In October 2010, Davis joined KU Leuven as a computer science professor working at the intersection of AI and health, with studies on monitoring athletic performance. His team examined how to combine heart rate and other physiological indicators to detect overtraining and delved into the biomechanics of running. The pivot toward the tactical and technical dimensions of soccer began when he recruited Jan Van Haaren, an engineering student concentrated on AI and an avid soccer observer. Van Haaren’s questions—about passing, shooting, and the mechanisms of ball progression—matched the moment, as the sport’s infrastructure for event logging and video analysis was just maturing.

From there, the research increasingly targeted soccer’s unique analytical challenges.
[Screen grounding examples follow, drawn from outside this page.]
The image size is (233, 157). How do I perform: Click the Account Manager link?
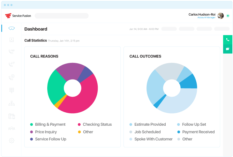[206, 18]
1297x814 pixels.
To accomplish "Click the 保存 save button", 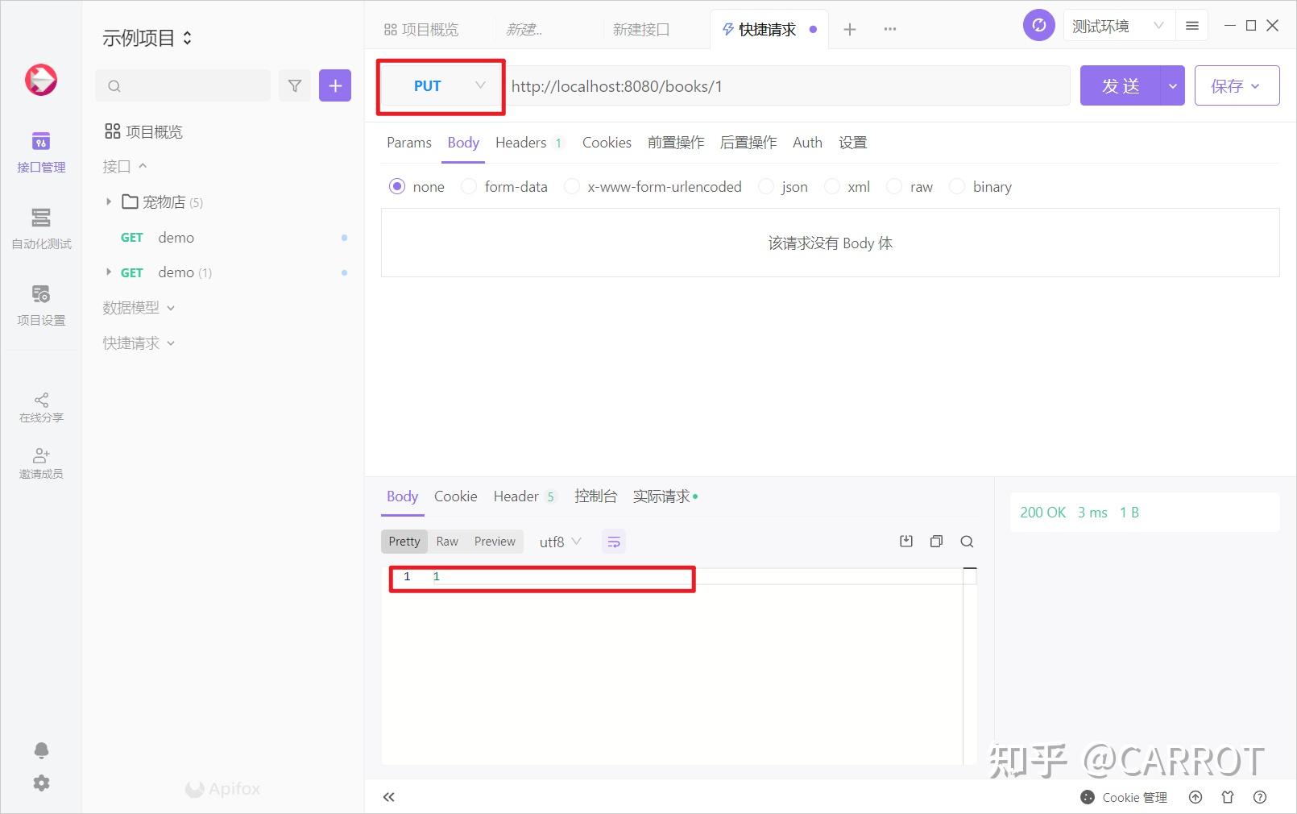I will click(1231, 85).
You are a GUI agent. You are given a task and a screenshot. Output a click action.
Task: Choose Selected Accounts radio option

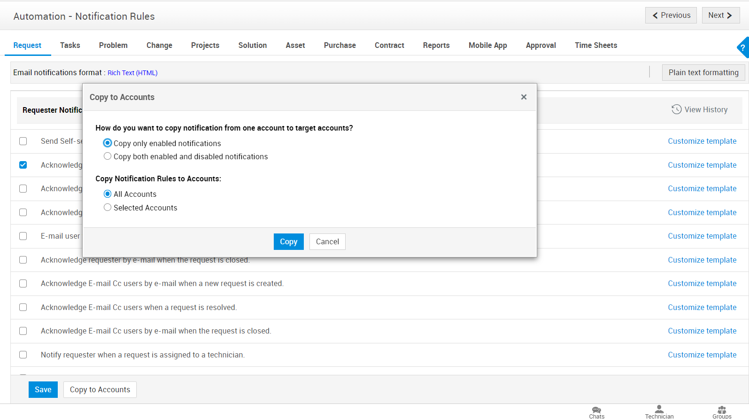click(108, 208)
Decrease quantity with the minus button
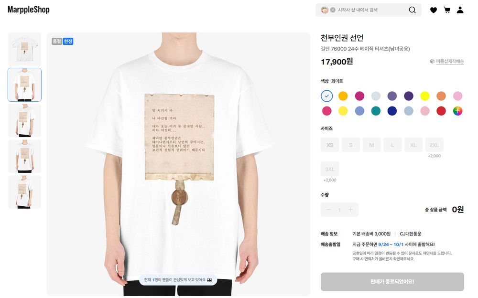Screen dimensions: 478x298 coord(329,210)
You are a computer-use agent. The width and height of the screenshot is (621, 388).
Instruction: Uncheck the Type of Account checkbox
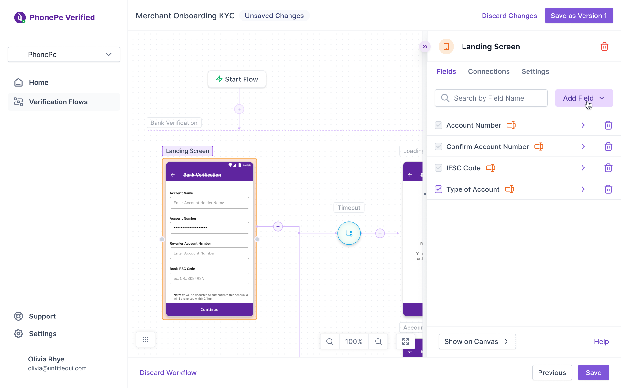[x=439, y=189]

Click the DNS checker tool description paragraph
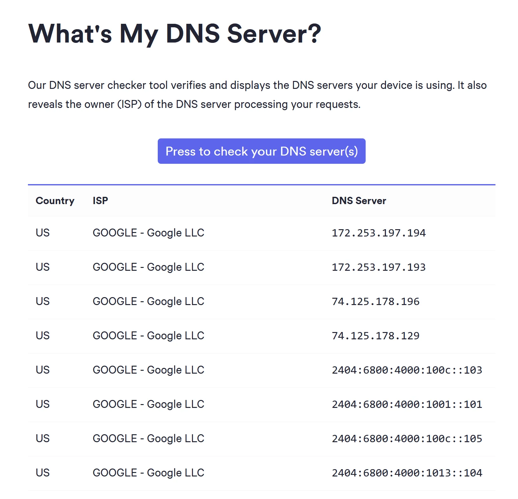[257, 95]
Compared with baseball or basketball, where isolating discrete actions such as a pitch or a jump shot is relatively straightforward, soccer presents a continuous, interdependent flow. Davis recognized that machine learning’s ability to model complex, dynamic systems made it a natural fit for this setting. The resulting tools treat the match as a sequence of linked probabilities, where the value of a single decision depends on its context and its ripple effects several actions later.

Market Impact

The immediate beneficiaries of this work are the clubs that fold the findings into scouting, training, and match preparation. Better roster evaluation emerges when performance is measured within consistent, context-aware frameworks. Strategic planning becomes more grounded when teams can test whether a favored approach actually converts to more productive action chains. And targeted pattern discovery—surfacing, for instance, the payoff from conceding a throw-in in a specific zone—gives coaches and players a way to operationalize insights without guesswork.

Equally important is the lab’s open posture. By sharing tools and emphasizing standardized data, Davis’s group lowers the barrier for analysts across the sport to replicate and critique results, a prerequisite for lasting adoption. The effect is cumulative: more consistent data yields more reliable models, which in turn produce clearer guidance for in-game choices. In a low-scoring sport where marginal gains can decide outcomes, the capacity to quantify and simulate those margins is the essence of competitive advantage.

As professional clubs deepen their internal analytics capabilities, the blend of applied studies like “Boot it” and foundational work on in-game data standards positions Davis’s lab at a productive intersection: close enough to the touchline to answer urgent tactical questions, and sufficiently independent to build the shared infrastructure that makes those answers durable. The result is a model for how academic AI research can inform real-time decision-making at the highest levels of soccer without sacrificing rigor or accessibility.